Фрагмент документа:
—————

Именно в это время и состоялся с пожилым соседом по коммунальной квартире откровенный разговор, который стал для меня, советского подростка брежневского периода, настоящим откровением, политическим шоком из прошлого. В ноябре нынешнего года Зимняя война отметит свое восьмидесятилетие. Сложно сказать, будет ли упомянуто об этом событии, или вооруженный конфликт останется за кадром, но вычеркнуть сам факт из истории невозможно. Хотя бы потому что Зимняя, или как некоторые называют ее, Отмороженная война унесла тысячи жизней красноармейцев. С легкой руки поэта Александра Твардовского эта война была впоследствии названа «незнаменитой». До сих пор не установлены имена всех погибших советских военно-служащих, так как многие из них (20-25 тысяч человек) оказались не учтены в книгах потерь, хранящихся в фондах Российского государственного военного архива в Москве.

 

Гурьян Филимонов не погиб на той войне, но оказался репрессирован и отправлен на десяток лет в один из лагерей Печоры, откуда затем приехал работать в Орск (или был направлен по распоряжению сверху). Честно говоря, не владею информацией о днях, проведенных моим бывшим соседом в местах не столь отдаленных, и причинах нахождения его там. Но это время наложило на него отпечаток: дед сторонился всякого общения с соседями по дому, редко выходил на улицу. Благо супруга работала неподалеку от дома и полностью обеспечивала продуктами. Дед Гурьян много курил, нередко из дверей соседней комнаты в общий коридор выходил матерый запах спиртного и ядовитой махорки. Иногда крепко выпивал, особенно после выплаты пенсионного содержания.

—————

Исходные данные:
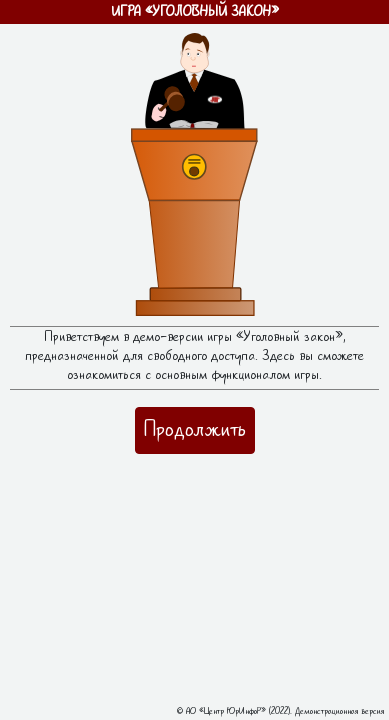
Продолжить (195, 429)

—————

Задание 1:
Верни без изменений часть фрагмента о Зимней войне, которая начинается со слов, содержащих «Именно в это», и заканчивается словами «архива в Москве.».
Задание 2:
Кто, согласно фрагменту о Зимней войне, назвал эту войну «незнаменитой»?
Задание 3:
Перечисли все названия, которыми во фрагменте о Зимней войне называют эту войну.

Результат 1:
Именно в это время и состоялся с пожилым соседом по коммунальной квартире откровенный разговор, который стал для меня, советского подростка брежневского периода, настоящим откровением, политическим шоком из прошлого. В ноябре нынешнего года Зимняя война отметит свое восьмидесятилетие. Сложно сказать, будет ли упомянуто об этом событии, или вооруженный конфликт останется за кадром, но вычеркнуть сам факт из истории невозможно. Хотя бы потому что Зимняя, или как некоторые называют ее, Отмороженная война унесла тысячи жизней красноармейцев. С легкой руки поэта Александра Твардовского эта война была впоследствии названа «незнаменитой». До сих пор не установлены имена всех погибших советских военно-служащих, так как многие из них (20-25 тысяч человек) оказались не учтены в книгах потерь, хранящихся в фондах Российского государственного военного архива в Москве.

Результат 2:
Поэт Александр Твардовский.

Результат 3:
Зимняя война, Отмороженная война, «незнаменитая» война.